- Opening Delimiter -
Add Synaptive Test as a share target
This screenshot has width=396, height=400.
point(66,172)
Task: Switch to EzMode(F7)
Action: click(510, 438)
- Closing Delimiter -
Restate the entire listing verbatim.

◆ Problem solution
Add Synaptive Test as a share target
This screenshot has width=396, height=400.
point(66,172)
Task: Switch to EzMode(F7)
Action: click(510, 438)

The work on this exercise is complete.